(Sección de texto)
La experiencia de mi hermano.

            Yo le di la instrucción y la capacitación que pude, y lo envié a llamar a los posibles clientes –a que les vendiera espacios publicitarios en nuestras revistas. Sin embargo, luego de varios días, o quizá de varias semanas, él no logró nada. Yo sabía que él no había tenido nada de experiencia en este campo, así que decidí llevarlo conmigo –para que viera la forma en la que yo hablaba con los posibles clientes. Decidí que debíamos visitar a alguien a quien yo no conociera previamente.

            La cuenta de los tractores J. I. Case recién se habían cambiado a una nueva agencia, con la cual yo no había negociado. Decidí hacer la visita en esta agencia. Afortunadamente era uno de mis días “laborales”, a eso de las 10:30 a.m.

Yo quería darle un buen ejemplo a Russell. Quería mostrarle cómo se hacía. Así que fuimos juntos a la oficina. Con mucha dignidad me acerqué a la recepcionista.

            “Dígale al Sr. Blank que el Sr. Armstrong está aquí para verlo” dije con un tono positivo. Ya me había dado cuenta que este tipo de actitud, usualmente me llevaba directo con la persona que buscaba.

            El agente salió al área de recepción con mi tarjeta en la mano. Yo le había mandado esa tarjeta de presentación con la secretaria.

            “¿A qué diarios bancarios representa?” me preguntó.

            “A los nueve más grandes –todos los cuales son dignos de consideración” contesté rápida y positivamente. Casi con un tono de autoridad.
 
            “Bien,” dijo él, “pase.”

            En su oficina, yo me lancé inmediatamente a la situación que mis estudios habían descubierto. Coloqué en su escritorio una pila de cuestionarios que había hecho a los banqueros y a los distribuidores de tractores. Además, saqué de mi portafolio las clasificaciones y los resúmenes de mis estudios.

Él quedó tremendamente impresionado.

          “Sr. Armstrong,” dijo luego de haber revisado el material, “me pregunto si usted podría prepararme un informe que incluya las circulaciones, los tamaños de página, las tarifas, etcétera, de sus publicaciones”.

            “Ya los tengo aquí –preparados para usted” le dije a la vez que se los entregaba.

            Él me pidió que le preparara algunos otros informes. Yo busqué entre mi portafolio y se los entregué.

            Él me pidió que le enviara muestras de cada una de las revistas. De igual forma, yo fui a mi portafolio y se las entregué.

            “Bien,” dijo finalmente, “creo que esto cubre todo. Ahora, dígame Sr. Armstrong –veo que usted conoce este problema a profundidad y que conoce sus propias publicaciones. ¿Qué aconseja usted para esta cuenta de J. I. Case –qué revistas y cuánto espacio debe usar para alcanzar su objetivo con los banqueros?”
            “No deben usar nada más que páginas completas” dije con un tono de autoridad, “y deben usar las nueve publicaciones para alcanzar una circulación nacional; porque la distribución de J. I. Case es nacional. Además, deberían usar esto en cada edición, en un plan anual, porque ellos tienen un problema de educación, el cual requerirá de constantes anuncios educativos durante un extenso período de tiempo. Lo que se pretende es cambiar la actitud de los banqueros respecto a la agricultura mecanizada. Eso es un gran reto. Solamente puede lograrse con grandes espacios y requerirá tiempo. Y aquí tengo para usted la información y los argumentos que debe incorporar en sus anuncios a fin de convencer a los banqueros. Estos son hechos que los convencerán, si se los presenta constantemente en un espacio importante.”

(Sección de datos)
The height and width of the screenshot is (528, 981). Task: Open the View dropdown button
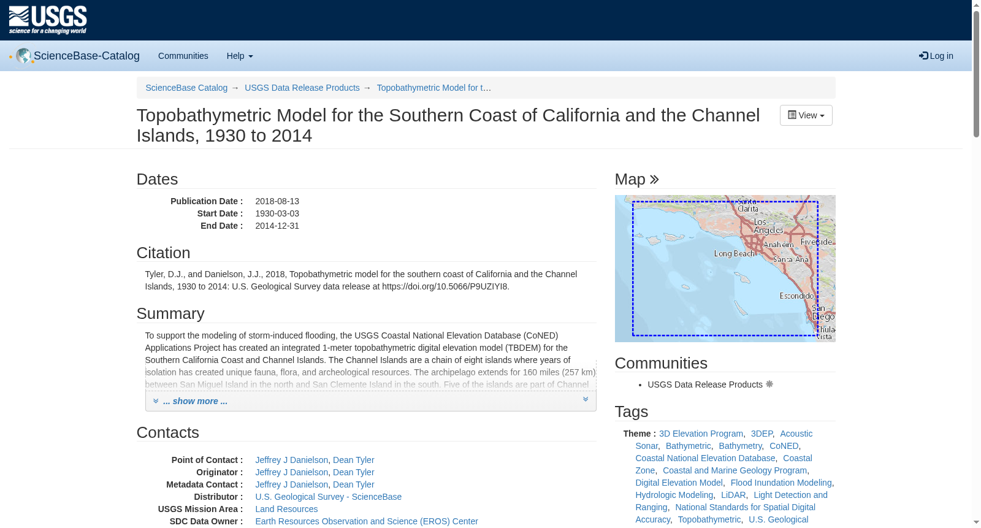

(Objetivo planteado A)
Indica si cada afirmación coincide con el relato de la visita a la agencia y respalda cada respuesta (sí o no) con las palabras decisivas del relato, citadas textualmente: (i) el narrador ya había negociado antes con la agencia que visitaron; (ii) la visita tuvo lugar a eso de las 10:30 a.m.; (iii) el narrador recomendó usar medias páginas en los anuncios.
(Objetivo planteado B)
Reproduce literalmente el fragmento del relato de la visita a la agencia que abarca todo lo que va desde "Yo quería darle" hasta "a la recepcionista.".
(Objetivo planteado C)
Según el relato de la visita a la agencia, ¿qué se pretende cambiar en los banqueros con los anuncios?

(Respuesta correcta A)
(i) No: "con la cual yo no había negociado".
(ii) Sí: "a eso de las 10:30 a.m.".
(iii) No: "No deben usar nada más que páginas completas".

(Respuesta correcta B)
Yo quería darle un buen ejemplo a Russell. Quería mostrarle cómo se hacía. Así que fuimos juntos a la oficina. Con mucha dignidad me acerqué a la recepcionista.

(Respuesta correcta C)
Su actitud respecto a la agricultura mecanizada.